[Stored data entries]
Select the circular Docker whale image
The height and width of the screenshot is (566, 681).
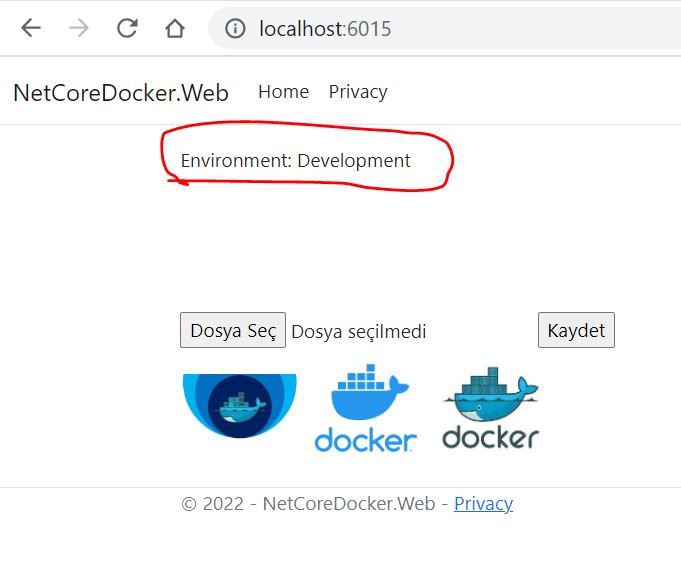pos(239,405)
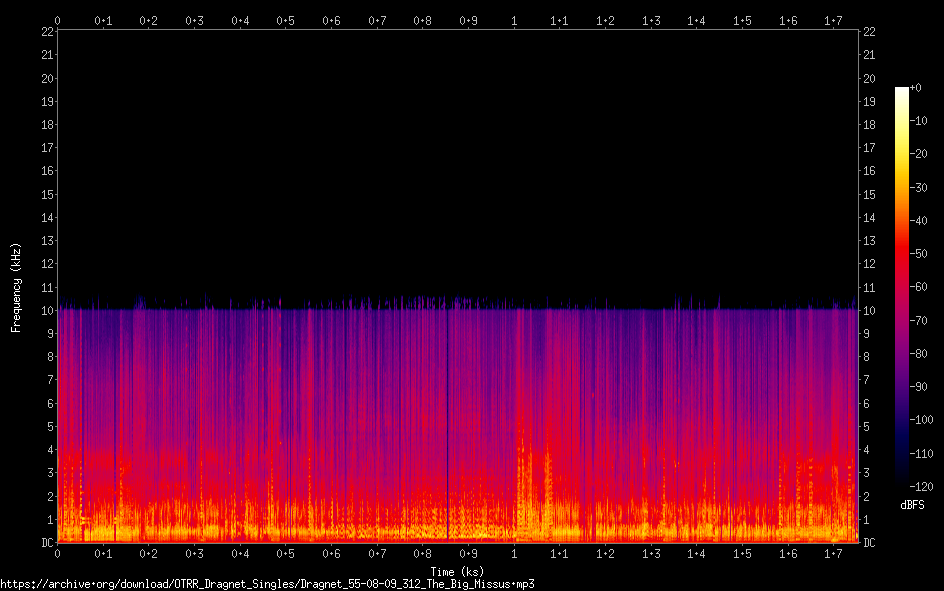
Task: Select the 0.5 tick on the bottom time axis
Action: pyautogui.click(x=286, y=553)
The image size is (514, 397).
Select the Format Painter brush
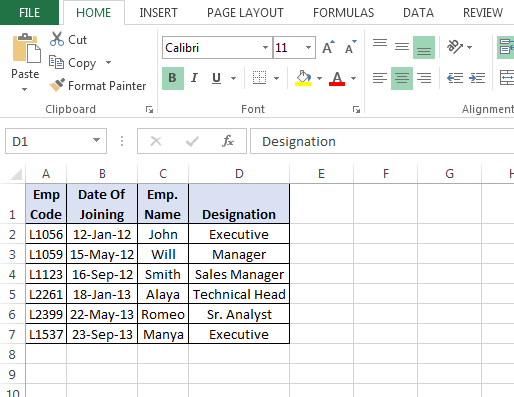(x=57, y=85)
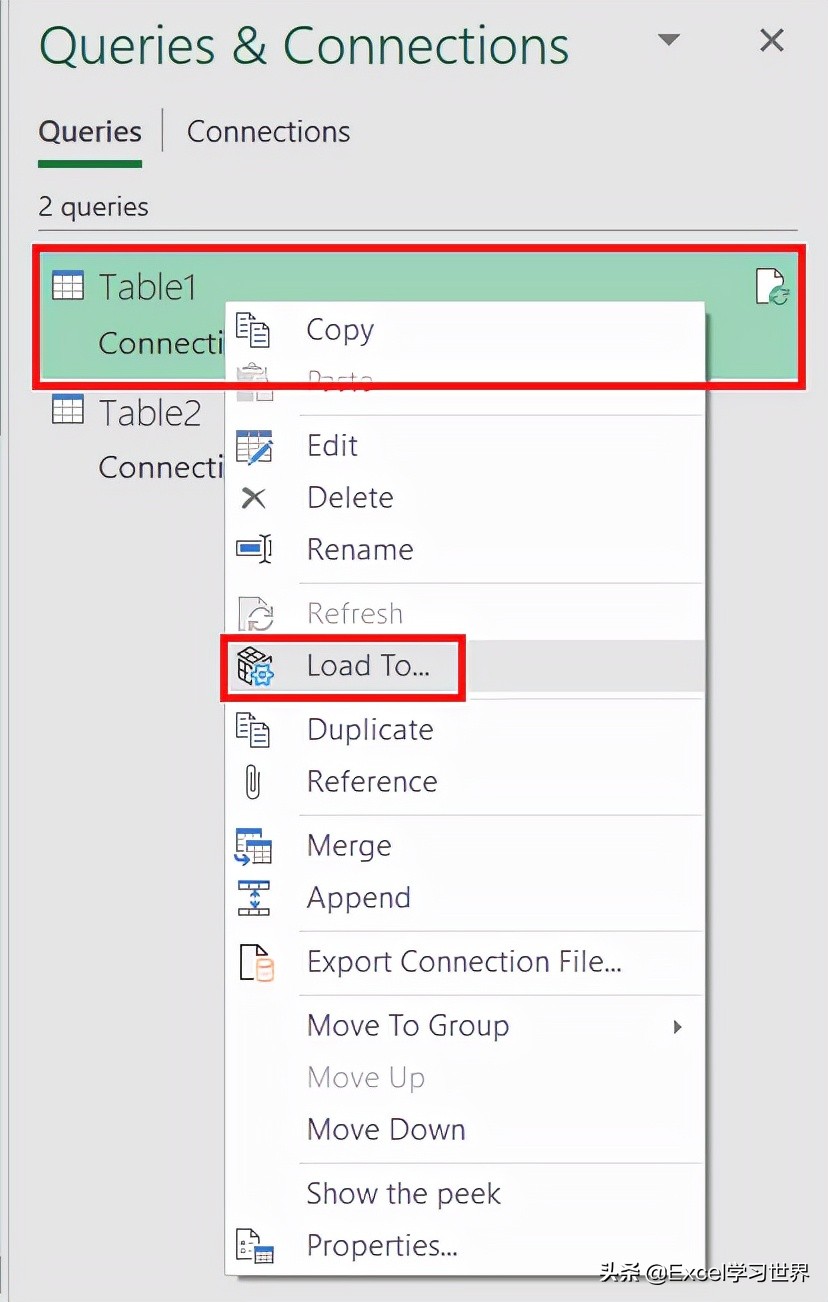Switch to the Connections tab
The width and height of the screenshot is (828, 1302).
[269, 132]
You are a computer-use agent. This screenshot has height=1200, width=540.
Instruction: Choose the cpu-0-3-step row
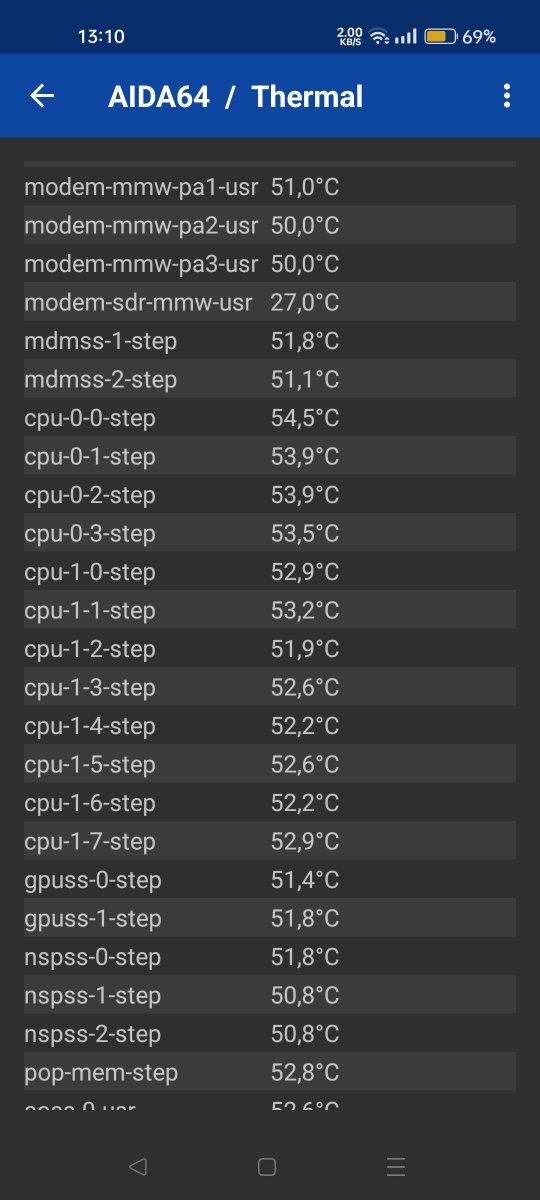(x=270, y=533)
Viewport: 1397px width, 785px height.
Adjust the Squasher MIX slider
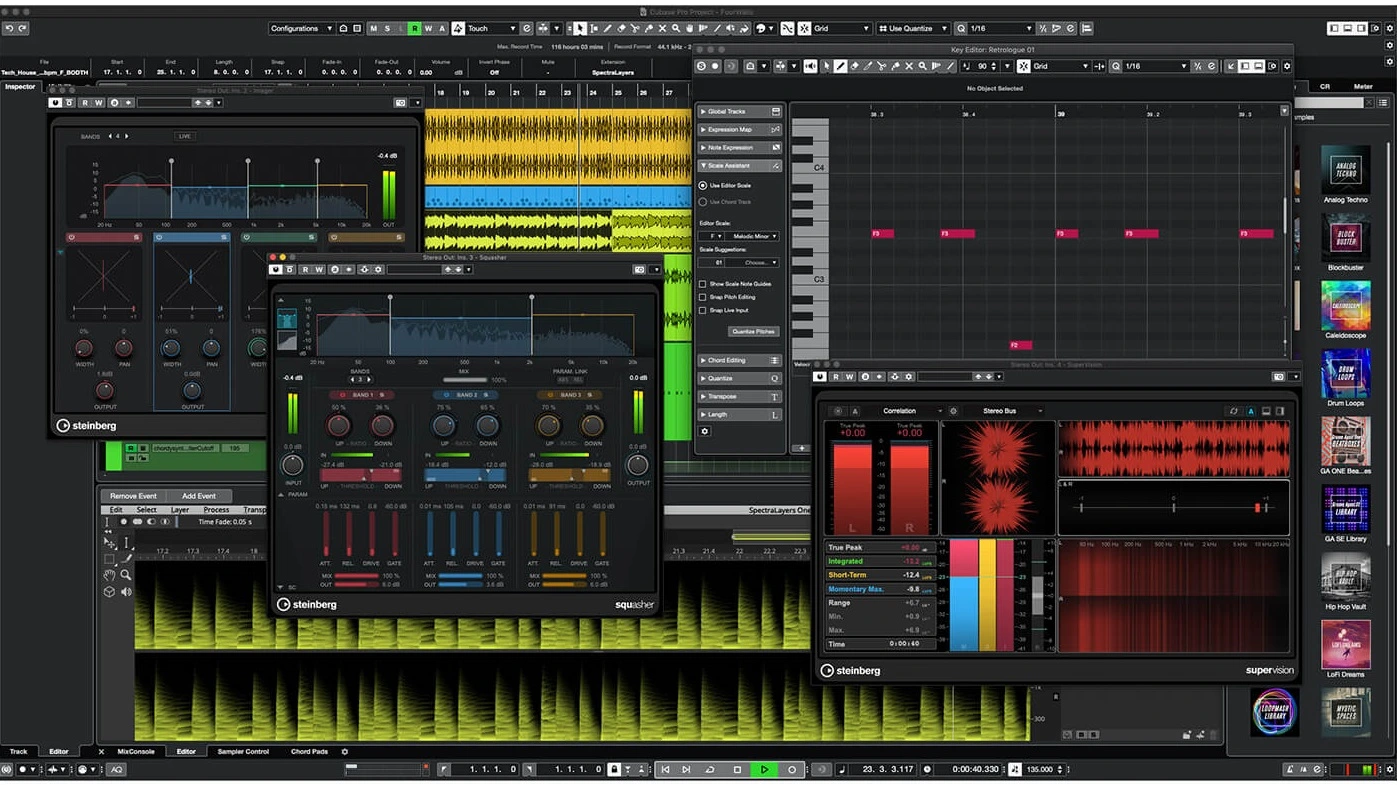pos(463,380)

Task instructions
Without carrying over any picture, retype the records above word for word.

Solved exercise
Select the circular Docker whale image
The height and width of the screenshot is (566, 681).
pos(239,405)
Task: Select the 0.5 tick on the bottom time axis
Action: pyautogui.click(x=286, y=553)
The image size is (514, 397).
Select the Format Painter brush
(x=57, y=85)
Switch to the Connections tab
The width and height of the screenshot is (828, 1302).
[269, 132]
You are a computer-use agent. This screenshot has height=1200, width=540.
Instruction: Choose the cpu-0-3-step row
(x=270, y=533)
Viewport: 1397px width, 785px height.
Adjust the Squasher MIX slider
pos(463,380)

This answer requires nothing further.